'''

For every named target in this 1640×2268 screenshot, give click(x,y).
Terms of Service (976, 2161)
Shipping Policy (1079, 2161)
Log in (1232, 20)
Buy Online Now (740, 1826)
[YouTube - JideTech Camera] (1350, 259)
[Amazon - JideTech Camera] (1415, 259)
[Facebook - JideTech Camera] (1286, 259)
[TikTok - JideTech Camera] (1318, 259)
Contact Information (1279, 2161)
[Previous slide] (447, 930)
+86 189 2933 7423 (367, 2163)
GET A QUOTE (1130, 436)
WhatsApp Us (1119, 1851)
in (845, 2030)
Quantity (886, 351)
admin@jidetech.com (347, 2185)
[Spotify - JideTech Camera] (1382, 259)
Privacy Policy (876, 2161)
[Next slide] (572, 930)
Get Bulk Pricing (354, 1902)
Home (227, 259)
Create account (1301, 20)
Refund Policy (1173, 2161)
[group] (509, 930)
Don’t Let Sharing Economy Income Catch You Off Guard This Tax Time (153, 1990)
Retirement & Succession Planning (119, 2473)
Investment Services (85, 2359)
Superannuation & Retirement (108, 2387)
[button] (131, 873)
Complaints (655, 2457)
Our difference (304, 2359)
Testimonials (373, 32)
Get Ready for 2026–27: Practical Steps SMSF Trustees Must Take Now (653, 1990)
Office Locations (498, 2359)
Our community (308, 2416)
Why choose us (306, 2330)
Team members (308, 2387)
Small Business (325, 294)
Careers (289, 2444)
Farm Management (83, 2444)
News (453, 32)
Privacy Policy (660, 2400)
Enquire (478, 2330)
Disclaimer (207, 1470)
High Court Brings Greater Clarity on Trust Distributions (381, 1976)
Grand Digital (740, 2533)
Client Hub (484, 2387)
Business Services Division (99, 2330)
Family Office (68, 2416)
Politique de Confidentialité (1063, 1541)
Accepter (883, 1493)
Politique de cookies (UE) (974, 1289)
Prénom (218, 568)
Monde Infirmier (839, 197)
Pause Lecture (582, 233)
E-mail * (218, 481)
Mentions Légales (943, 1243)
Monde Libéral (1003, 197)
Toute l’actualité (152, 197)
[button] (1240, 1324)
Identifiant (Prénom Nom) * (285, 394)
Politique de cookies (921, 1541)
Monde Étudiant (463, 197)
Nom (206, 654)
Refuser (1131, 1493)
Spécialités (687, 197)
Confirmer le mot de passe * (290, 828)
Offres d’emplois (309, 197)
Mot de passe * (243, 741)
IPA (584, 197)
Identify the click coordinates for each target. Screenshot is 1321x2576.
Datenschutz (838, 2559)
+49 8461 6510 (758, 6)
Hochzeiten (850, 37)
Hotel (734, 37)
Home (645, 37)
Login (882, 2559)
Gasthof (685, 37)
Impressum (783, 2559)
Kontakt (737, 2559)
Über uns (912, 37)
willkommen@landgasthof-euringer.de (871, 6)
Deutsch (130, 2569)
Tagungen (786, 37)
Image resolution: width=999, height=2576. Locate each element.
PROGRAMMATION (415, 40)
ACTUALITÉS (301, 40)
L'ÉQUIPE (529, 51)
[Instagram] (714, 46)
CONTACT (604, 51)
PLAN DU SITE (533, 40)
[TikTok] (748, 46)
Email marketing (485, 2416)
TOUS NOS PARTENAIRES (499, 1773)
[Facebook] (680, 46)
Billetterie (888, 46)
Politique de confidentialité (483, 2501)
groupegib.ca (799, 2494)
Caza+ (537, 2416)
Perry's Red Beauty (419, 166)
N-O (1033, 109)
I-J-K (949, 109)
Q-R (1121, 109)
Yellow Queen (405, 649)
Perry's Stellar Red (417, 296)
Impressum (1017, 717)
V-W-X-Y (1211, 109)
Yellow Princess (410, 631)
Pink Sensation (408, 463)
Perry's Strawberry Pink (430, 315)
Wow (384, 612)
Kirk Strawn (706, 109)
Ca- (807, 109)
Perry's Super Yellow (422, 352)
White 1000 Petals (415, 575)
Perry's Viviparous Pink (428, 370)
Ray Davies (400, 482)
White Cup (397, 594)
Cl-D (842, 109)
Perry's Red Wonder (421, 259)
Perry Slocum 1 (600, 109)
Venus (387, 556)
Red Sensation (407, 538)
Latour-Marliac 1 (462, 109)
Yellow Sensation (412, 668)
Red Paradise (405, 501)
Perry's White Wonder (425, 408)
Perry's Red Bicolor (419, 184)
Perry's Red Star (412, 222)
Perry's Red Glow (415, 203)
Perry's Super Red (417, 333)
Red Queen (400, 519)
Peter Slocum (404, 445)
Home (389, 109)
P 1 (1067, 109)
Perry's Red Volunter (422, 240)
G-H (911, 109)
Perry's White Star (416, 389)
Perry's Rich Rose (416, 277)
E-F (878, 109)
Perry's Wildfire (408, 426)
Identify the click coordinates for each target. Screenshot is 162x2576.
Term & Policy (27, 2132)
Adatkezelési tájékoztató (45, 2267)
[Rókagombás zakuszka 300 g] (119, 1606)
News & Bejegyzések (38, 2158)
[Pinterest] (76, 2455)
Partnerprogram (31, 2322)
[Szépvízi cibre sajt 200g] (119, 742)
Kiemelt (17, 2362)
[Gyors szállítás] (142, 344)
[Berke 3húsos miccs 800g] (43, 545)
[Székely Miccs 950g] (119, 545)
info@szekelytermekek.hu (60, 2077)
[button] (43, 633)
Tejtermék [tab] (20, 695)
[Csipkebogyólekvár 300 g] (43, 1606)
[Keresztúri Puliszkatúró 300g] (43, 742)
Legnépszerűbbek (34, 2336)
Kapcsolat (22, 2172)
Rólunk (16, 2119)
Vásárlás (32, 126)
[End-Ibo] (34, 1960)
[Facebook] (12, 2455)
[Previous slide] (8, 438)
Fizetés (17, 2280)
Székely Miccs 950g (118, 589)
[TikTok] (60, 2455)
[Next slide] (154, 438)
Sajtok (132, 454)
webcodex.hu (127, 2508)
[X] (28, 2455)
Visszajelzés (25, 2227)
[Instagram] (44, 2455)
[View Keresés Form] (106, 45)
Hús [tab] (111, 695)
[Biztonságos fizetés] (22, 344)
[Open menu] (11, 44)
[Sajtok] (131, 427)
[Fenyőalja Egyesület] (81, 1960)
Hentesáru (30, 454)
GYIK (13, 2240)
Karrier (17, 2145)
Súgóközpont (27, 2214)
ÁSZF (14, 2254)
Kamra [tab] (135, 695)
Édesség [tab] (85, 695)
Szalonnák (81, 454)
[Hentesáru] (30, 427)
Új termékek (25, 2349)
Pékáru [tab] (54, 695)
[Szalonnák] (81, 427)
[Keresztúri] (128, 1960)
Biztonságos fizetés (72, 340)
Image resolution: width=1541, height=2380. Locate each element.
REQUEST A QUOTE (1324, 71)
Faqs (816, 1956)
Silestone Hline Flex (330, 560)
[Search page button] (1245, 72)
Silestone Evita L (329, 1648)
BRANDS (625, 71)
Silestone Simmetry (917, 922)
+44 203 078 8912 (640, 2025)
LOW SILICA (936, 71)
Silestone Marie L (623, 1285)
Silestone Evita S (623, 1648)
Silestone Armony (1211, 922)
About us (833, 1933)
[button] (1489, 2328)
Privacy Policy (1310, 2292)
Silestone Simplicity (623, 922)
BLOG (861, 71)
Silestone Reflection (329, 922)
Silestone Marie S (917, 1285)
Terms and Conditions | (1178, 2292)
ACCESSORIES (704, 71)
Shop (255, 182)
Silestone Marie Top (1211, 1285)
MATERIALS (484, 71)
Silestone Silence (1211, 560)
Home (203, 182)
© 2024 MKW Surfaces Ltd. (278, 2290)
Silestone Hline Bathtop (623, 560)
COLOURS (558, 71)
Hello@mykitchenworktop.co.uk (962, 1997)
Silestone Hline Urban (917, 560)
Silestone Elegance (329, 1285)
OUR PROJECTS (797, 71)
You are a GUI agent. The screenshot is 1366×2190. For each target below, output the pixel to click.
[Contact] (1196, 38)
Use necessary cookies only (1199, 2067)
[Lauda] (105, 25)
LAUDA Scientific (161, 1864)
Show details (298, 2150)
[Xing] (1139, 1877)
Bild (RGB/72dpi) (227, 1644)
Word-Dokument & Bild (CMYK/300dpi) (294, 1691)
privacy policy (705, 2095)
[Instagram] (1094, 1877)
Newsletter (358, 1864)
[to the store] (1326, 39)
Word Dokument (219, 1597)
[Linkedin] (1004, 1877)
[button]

'''

- **Your assignment**
What do the lines above say from the one containing "Prénom (218, 568)" down to the one containing "CONTACT (604, 51)"? Return them exactly, both end lines included, and only them.

- **Response to the task**
Prénom (218, 568)
Monde Infirmier (839, 197)
Pause Lecture (582, 233)
E-mail * (218, 481)
Mentions Légales (943, 1243)
Monde Libéral (1003, 197)
Toute l’actualité (152, 197)
[button] (1240, 1324)
Identifiant (Prénom Nom) * (285, 394)
Politique de cookies (921, 1541)
Monde Étudiant (463, 197)
Nom (206, 654)
Refuser (1131, 1493)
Spécialités (687, 197)
Confirmer le mot de passe * (290, 828)
Offres d’emplois (309, 197)
Mot de passe * (243, 741)
IPA (584, 197)
Identify the click coordinates for each target. Screenshot is 1321x2576.
Datenschutz (838, 2559)
+49 8461 6510 (758, 6)
Hochzeiten (850, 37)
Hotel (734, 37)
Home (645, 37)
Login (882, 2559)
Gasthof (685, 37)
Impressum (783, 2559)
Kontakt (737, 2559)
Über uns (912, 37)
willkommen@landgasthof-euringer.de (871, 6)
Deutsch (130, 2569)
Tagungen (786, 37)
Image resolution: width=999, height=2576. Locate each element.
PROGRAMMATION (415, 40)
ACTUALITÉS (301, 40)
L'ÉQUIPE (529, 51)
[Instagram] (714, 46)
CONTACT (604, 51)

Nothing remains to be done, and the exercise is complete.